Hellqvist M, Mahlapuu M, Samuelsson L, Enerbäck S, Carlsson P
Department of Molecular Biology, The Lundberg Laboratory, Göteborg University, Medicinaregatan 9C, S-413 90 Göteborg, Sweden.
J Biol Chem. 1996 Feb 23;271(8):4482-90. doi: 10.1074/jbc.271.8.4482.
We describe the cDNA sequences for two human transcription factors, Forkhead RElated ACtivator (FREAC)-1 and -2, that belong to the forkhead family of eukaryotic DNA binding proteins. FREAC-1 and -2 are encoded by distinct genes, are almost identical within their DNA binding domains and in the COOH termini, but are otherwise divergent. Cotransfections with a reporter carrying FREAC binding sites showed that both proteins are transcriptional activators, and deletions located the activation domains to the COOH-terminal side of the forkhead domains. Expression of FREAC-1 and FREAC-2 is restricted to lung and placenta. We show that the promoters of genes for lung-specific proteins such as pulmonary surfactant proteins A, B, and C (SPA, SPB, and SPC) and the Clara cell 10-kDa protein (CC10) contain potential binding sites for FREAC-1 and FREAC-2. DNaseI footprinting verified that FREAC proteins bind to the predicted sites in the CC10 and SPB promoters. While an SPB promoter construct could be transactivated by both FREAC-1 and FREAC-2, CC10 was only activated by FREAC-1. Efficient activation of CC10 by FREAC-1 is shown to be specific for a lung cell line with Clara cell characteristics (H441) and to involve a region of the FREAC-1 protein unable to activate in other cell types.
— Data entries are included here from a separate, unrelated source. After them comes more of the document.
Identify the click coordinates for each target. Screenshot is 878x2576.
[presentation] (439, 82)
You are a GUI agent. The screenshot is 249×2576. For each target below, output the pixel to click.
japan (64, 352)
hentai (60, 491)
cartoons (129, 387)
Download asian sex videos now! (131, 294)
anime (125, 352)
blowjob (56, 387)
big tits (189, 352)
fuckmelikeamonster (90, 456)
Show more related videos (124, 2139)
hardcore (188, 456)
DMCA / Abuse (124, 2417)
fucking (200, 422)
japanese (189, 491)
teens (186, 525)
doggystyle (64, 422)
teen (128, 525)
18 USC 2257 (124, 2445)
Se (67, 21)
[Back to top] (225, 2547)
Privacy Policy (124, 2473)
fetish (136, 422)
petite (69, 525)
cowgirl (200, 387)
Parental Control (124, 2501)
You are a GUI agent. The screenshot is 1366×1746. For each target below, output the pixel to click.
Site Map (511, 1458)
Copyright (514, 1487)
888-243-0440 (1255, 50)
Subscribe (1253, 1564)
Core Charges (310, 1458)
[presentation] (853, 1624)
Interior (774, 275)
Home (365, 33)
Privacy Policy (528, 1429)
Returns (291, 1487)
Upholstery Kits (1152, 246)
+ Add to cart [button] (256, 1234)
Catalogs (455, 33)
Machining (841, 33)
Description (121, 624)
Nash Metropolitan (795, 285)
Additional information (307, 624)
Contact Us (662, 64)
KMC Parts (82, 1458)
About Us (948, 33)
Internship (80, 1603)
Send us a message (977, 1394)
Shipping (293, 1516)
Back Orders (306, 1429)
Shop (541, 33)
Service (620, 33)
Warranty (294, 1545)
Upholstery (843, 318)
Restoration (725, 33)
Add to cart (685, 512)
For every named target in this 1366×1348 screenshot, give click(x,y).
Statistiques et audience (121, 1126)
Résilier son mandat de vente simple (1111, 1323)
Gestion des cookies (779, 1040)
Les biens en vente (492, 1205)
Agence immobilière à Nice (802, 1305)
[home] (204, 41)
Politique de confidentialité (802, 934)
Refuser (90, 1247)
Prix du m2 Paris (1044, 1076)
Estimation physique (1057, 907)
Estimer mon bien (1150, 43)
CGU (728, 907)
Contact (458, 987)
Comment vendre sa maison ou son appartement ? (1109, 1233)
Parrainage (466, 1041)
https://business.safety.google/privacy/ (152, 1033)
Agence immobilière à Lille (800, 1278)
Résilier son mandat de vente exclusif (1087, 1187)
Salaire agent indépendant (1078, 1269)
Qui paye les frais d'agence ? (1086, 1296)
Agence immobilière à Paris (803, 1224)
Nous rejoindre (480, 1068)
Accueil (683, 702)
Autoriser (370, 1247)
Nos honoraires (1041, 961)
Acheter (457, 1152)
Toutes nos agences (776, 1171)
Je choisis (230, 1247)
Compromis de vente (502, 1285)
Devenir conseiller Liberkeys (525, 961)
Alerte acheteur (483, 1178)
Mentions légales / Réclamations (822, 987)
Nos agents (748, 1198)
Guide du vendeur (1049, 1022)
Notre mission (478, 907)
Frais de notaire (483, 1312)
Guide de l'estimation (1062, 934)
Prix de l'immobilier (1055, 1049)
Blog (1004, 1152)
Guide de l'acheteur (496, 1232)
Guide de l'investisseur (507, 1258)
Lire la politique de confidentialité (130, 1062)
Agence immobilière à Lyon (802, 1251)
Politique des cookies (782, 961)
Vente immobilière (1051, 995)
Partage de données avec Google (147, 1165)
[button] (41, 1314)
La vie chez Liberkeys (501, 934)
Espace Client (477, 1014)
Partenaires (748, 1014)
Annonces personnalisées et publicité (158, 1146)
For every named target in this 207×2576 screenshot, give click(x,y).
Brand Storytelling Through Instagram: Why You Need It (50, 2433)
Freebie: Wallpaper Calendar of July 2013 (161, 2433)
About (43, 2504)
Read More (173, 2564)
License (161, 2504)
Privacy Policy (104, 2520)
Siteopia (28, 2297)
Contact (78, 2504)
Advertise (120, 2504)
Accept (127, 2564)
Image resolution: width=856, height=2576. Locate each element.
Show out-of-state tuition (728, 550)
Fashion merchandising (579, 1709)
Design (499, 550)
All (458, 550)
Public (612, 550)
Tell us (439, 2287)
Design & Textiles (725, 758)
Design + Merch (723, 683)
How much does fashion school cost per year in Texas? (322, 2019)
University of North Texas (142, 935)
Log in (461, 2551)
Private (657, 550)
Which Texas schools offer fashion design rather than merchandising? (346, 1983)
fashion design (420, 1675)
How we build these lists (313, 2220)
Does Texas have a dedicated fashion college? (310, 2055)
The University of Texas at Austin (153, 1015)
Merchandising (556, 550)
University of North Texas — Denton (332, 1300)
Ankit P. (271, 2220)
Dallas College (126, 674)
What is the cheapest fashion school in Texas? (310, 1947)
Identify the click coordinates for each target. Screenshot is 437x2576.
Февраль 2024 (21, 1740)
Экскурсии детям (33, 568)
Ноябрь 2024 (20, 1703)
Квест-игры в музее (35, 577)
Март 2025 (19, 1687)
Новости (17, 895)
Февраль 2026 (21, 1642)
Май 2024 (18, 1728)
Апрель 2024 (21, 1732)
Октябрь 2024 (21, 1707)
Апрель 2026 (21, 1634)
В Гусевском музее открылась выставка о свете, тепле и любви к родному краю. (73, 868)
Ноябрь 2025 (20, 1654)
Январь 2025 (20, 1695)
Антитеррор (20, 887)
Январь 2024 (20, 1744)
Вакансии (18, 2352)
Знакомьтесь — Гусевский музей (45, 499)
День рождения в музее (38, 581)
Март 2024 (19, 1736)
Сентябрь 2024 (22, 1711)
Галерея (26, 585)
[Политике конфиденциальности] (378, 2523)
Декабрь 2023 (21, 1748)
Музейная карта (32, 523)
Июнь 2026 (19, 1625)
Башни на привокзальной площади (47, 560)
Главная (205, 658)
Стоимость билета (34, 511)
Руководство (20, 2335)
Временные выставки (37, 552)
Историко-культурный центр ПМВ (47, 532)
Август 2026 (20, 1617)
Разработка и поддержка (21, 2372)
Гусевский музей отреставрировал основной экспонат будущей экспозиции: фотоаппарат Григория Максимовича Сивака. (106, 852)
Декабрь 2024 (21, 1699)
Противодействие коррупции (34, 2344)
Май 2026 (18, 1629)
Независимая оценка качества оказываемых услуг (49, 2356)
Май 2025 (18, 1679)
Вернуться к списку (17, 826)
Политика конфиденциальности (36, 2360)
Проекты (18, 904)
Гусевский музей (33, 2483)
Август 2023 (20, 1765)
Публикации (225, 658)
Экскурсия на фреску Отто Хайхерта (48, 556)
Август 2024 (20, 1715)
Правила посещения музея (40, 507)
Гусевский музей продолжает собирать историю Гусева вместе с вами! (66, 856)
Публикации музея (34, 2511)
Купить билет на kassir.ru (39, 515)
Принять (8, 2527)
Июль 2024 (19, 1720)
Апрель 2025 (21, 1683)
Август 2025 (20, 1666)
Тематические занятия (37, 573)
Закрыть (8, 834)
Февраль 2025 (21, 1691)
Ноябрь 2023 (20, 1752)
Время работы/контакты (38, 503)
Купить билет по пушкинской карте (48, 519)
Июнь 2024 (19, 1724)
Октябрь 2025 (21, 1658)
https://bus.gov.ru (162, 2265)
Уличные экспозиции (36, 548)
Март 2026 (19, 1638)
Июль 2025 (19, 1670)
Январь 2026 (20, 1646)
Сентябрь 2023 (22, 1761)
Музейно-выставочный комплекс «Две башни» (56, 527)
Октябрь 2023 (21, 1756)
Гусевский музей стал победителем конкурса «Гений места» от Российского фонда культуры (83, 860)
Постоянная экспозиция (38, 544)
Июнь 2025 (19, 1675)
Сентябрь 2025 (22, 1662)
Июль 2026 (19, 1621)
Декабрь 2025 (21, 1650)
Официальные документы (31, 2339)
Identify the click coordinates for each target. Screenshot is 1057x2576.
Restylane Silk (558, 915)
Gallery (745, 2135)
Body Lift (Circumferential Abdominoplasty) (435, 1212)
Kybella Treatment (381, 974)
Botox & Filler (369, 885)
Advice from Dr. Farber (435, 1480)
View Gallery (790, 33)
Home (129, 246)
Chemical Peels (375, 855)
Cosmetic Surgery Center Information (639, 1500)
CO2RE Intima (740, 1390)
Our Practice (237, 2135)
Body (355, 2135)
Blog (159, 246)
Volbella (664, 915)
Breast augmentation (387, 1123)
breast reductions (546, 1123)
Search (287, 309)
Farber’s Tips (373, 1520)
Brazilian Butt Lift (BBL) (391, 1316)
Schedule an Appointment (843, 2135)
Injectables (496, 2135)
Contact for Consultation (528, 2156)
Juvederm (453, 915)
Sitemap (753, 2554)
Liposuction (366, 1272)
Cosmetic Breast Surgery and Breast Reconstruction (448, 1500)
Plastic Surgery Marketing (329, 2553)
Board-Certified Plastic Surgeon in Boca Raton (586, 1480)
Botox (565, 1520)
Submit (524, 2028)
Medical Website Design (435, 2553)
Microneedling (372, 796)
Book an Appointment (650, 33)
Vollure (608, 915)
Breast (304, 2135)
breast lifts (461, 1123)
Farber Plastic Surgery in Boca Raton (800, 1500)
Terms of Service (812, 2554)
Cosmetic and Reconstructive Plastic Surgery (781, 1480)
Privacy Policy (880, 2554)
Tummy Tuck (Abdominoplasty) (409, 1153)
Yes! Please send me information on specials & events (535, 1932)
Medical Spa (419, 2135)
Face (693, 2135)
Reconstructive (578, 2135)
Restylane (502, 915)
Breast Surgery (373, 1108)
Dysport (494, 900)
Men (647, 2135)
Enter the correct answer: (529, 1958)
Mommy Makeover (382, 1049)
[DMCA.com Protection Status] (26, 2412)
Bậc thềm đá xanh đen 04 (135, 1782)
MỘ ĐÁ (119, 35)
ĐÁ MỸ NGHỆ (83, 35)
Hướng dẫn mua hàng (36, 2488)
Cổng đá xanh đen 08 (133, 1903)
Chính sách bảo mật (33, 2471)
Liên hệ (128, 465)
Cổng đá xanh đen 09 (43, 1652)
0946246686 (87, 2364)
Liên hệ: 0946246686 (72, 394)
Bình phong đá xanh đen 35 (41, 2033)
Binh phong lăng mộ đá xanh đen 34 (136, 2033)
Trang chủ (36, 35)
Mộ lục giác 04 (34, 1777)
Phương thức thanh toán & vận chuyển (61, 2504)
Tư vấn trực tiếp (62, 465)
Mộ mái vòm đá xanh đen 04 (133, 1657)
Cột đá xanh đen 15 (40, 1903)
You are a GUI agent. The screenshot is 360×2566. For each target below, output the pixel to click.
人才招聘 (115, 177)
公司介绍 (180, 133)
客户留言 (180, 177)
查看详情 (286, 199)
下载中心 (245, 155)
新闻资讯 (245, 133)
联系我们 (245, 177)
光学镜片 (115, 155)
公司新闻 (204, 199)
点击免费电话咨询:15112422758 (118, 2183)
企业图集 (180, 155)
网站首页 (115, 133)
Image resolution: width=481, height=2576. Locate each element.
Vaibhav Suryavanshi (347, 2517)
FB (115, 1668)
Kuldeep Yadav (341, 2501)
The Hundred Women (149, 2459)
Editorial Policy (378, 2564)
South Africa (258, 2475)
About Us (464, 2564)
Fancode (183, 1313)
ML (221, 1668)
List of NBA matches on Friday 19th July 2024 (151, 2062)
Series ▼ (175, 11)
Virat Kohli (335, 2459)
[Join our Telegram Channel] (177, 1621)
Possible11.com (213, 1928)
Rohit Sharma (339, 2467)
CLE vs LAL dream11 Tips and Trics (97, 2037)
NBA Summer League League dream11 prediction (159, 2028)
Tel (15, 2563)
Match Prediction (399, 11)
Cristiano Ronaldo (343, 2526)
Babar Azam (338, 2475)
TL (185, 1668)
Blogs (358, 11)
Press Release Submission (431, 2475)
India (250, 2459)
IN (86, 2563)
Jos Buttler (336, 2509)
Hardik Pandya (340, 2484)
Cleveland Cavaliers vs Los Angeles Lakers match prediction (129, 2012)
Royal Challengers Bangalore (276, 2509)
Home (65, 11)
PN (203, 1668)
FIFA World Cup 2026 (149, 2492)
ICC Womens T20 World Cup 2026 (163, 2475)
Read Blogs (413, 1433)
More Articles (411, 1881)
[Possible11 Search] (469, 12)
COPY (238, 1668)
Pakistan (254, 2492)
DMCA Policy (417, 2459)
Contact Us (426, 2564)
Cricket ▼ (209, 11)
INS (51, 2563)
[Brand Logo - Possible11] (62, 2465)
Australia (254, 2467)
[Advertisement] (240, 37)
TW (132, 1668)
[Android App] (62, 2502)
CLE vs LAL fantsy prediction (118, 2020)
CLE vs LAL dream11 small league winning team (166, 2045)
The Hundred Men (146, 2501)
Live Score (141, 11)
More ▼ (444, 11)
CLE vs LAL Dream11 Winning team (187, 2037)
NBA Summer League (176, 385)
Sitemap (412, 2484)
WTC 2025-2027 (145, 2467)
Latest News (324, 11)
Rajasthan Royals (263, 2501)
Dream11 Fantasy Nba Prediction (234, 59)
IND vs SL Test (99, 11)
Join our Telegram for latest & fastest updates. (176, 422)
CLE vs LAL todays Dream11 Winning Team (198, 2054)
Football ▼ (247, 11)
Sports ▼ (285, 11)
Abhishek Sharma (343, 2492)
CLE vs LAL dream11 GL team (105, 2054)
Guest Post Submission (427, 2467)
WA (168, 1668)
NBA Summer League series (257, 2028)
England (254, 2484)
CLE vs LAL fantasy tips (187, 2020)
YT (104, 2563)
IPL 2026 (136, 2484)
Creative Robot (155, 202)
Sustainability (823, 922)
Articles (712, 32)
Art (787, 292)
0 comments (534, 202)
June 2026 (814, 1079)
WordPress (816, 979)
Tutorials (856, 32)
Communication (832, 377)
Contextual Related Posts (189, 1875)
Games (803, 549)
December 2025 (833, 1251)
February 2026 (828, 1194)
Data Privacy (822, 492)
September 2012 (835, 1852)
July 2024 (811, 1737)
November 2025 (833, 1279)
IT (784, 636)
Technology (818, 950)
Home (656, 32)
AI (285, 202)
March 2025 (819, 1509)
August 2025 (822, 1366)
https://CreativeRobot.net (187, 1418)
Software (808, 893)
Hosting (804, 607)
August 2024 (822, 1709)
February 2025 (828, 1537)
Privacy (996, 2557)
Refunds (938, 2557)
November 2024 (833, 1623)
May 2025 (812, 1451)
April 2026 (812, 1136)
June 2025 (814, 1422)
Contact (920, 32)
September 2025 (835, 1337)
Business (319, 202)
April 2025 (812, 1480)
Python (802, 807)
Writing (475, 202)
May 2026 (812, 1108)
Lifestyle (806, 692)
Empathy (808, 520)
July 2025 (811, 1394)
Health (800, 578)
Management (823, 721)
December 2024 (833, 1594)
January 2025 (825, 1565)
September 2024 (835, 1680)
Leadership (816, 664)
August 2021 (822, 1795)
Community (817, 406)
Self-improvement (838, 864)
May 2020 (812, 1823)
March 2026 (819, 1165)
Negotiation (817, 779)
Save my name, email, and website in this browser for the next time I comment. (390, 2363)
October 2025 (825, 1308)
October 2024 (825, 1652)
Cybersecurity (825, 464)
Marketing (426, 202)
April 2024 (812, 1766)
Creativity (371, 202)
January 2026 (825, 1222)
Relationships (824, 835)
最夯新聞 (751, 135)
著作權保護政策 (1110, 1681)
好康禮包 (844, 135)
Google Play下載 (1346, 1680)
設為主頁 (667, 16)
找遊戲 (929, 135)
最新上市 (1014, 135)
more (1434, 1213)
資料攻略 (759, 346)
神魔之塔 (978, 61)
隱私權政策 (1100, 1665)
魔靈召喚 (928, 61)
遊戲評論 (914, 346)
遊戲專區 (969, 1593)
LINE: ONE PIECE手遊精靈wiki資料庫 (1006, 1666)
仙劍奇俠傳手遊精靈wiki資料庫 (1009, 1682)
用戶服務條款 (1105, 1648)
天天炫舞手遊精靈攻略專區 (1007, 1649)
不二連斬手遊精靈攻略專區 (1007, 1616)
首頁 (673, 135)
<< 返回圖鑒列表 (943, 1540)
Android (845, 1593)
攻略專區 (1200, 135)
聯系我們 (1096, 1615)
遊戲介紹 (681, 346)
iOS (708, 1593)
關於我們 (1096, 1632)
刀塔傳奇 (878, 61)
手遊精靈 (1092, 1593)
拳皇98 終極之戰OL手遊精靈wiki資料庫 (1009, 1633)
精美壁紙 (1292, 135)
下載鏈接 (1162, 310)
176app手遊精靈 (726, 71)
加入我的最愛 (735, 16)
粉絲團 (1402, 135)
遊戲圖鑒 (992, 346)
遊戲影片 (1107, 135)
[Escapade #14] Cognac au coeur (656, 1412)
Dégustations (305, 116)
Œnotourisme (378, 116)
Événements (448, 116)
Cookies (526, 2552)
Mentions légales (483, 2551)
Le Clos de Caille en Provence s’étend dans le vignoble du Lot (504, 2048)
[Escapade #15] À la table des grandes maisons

我们描述了两种人类转录因子Forkhead相关激活因子(FREAC)-1和-2的cDNA序列,它们属于真核生物DNA结合蛋白的叉头家族。FREAC-1和-2由不同基因编码,在其DNA结合结构域和COOH末端几乎相同,但在其他方面有所不同。与携带FREAC结合位点的报告基因共转染表明,这两种蛋白都是转录激活因子,缺失分析将激活结构域定位到叉头结构域的COOH末端一侧。FREAC-1和FREAC-2的表达仅限于肺和胎盘。我们发现,肺特异性蛋白如肺表面活性物质蛋白A、B和C(SPA、SPB和SPC)以及克拉拉细胞10 kDa蛋白(CC10)的基因启动子含有FREAC-1和FREAC-2的潜在结合位点。DNaseI足迹分析证实FREAC蛋白与CC10和SPB启动子中的预测位点结合。虽然SPB启动子构建体可被FREAC-1和FREAC-2共同反式激活,但CC10仅被FREAC-1激活。FREAC-1对CC10的有效激活显示对具有克拉拉细胞特征的肺细胞系(H441)具有特异性,并且涉及FREAC-1蛋白中在其他细胞类型中无法激活的区域。